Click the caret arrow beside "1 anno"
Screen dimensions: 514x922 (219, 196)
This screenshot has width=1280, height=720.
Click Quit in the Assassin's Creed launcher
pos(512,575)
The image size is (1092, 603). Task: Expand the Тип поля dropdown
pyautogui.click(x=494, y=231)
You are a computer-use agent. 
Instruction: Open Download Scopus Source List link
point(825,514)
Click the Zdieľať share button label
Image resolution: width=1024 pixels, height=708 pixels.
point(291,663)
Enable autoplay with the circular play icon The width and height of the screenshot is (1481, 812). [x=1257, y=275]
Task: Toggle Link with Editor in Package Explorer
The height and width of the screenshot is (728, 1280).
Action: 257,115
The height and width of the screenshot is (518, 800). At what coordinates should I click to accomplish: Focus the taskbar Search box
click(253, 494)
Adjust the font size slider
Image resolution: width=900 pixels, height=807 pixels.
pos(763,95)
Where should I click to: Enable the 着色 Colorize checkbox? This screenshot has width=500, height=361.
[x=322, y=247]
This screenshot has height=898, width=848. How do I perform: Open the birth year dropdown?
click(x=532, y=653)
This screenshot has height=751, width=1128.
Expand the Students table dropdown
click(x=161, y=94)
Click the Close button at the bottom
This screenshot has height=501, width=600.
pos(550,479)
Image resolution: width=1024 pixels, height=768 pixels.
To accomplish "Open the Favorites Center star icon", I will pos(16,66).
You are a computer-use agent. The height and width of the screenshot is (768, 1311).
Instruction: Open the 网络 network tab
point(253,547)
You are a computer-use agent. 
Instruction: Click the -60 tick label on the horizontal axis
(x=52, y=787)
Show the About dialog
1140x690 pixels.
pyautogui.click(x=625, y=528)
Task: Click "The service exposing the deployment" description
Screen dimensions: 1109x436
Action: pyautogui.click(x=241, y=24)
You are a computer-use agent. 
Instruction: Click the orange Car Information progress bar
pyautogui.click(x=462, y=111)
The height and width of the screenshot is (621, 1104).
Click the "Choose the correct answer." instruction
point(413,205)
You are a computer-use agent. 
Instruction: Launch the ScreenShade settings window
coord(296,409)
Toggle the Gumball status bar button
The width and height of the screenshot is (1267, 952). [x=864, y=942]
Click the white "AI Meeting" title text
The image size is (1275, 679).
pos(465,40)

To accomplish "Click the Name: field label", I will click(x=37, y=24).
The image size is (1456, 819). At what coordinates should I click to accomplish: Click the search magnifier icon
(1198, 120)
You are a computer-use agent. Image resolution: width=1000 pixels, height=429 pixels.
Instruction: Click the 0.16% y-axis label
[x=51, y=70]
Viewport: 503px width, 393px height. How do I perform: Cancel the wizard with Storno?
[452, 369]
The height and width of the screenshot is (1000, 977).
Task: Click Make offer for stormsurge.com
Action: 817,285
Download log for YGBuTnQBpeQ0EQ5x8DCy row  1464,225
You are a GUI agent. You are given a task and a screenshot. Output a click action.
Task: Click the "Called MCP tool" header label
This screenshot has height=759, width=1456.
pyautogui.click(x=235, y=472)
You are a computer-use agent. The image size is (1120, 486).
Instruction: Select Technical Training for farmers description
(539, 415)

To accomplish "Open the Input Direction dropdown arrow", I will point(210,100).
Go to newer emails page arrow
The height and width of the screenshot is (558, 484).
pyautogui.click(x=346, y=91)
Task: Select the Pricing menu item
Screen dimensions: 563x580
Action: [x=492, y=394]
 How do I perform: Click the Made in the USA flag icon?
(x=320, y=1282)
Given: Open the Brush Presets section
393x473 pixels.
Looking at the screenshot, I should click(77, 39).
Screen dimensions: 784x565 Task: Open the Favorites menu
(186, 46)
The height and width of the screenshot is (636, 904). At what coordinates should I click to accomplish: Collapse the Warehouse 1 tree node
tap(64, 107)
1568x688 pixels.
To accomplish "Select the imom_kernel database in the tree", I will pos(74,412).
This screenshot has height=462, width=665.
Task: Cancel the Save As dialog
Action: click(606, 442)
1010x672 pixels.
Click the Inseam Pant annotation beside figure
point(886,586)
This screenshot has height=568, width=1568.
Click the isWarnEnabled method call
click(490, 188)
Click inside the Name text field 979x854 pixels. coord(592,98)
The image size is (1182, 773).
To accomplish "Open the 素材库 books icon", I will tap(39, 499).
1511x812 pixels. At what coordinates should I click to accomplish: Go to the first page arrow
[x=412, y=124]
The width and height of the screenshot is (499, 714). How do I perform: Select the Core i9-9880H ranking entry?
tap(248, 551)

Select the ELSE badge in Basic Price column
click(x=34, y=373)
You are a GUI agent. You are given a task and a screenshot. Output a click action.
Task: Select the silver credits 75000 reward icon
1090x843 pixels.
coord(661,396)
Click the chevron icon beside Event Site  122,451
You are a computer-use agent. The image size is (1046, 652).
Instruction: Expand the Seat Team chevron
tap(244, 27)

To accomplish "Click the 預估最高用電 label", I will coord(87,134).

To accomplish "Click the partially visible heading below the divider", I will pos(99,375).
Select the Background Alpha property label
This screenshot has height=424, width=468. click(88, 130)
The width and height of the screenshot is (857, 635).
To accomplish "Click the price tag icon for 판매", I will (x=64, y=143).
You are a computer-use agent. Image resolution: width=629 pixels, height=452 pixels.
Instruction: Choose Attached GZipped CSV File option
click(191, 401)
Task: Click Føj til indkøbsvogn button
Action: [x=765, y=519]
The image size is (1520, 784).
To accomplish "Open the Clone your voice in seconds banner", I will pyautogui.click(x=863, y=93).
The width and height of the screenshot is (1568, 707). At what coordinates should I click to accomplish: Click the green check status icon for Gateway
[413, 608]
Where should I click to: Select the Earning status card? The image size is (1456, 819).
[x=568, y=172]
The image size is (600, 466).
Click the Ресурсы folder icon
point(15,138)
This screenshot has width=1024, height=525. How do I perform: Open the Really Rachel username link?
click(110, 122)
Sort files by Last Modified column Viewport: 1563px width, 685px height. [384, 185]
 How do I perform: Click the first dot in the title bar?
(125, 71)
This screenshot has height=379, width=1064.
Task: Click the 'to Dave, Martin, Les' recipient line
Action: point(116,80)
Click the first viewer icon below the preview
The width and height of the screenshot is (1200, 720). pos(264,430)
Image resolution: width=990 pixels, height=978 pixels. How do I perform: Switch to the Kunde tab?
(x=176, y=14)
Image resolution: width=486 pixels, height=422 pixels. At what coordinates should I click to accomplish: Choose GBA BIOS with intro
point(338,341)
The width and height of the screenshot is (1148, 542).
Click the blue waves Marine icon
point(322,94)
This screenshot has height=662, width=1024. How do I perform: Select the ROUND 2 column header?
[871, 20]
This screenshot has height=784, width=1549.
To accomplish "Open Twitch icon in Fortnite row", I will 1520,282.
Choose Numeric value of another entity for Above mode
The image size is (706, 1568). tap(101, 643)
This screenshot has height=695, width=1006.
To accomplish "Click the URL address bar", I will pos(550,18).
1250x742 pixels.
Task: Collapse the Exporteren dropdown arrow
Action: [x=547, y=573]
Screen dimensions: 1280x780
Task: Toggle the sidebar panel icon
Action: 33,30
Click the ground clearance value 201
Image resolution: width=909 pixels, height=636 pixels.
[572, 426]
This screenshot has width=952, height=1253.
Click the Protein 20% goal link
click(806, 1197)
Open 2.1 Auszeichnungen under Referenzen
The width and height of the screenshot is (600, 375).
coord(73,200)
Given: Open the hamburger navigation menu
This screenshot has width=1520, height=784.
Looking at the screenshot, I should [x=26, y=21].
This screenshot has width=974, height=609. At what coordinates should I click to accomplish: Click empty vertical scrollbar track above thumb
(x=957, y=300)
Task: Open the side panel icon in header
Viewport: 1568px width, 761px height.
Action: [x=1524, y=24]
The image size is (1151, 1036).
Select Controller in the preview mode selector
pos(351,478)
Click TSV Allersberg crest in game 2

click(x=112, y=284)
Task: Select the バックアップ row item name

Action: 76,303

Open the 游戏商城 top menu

____________________

TASK TO COMPLETE » All lines from the one containing "Viewport: 1568px width, 761px height." through the last line of the data, both included, are to be retyped exactly, and no other line belongs in the answer.

ANSWER SPACE »
Viewport: 1568px width, 761px height.
Action: [x=1524, y=24]
The image size is (1151, 1036).
Select Controller in the preview mode selector
pos(351,478)
Click TSV Allersberg crest in game 2

click(x=112, y=284)
Task: Select the バックアップ row item name

Action: 76,303

Open the 游戏商城 top menu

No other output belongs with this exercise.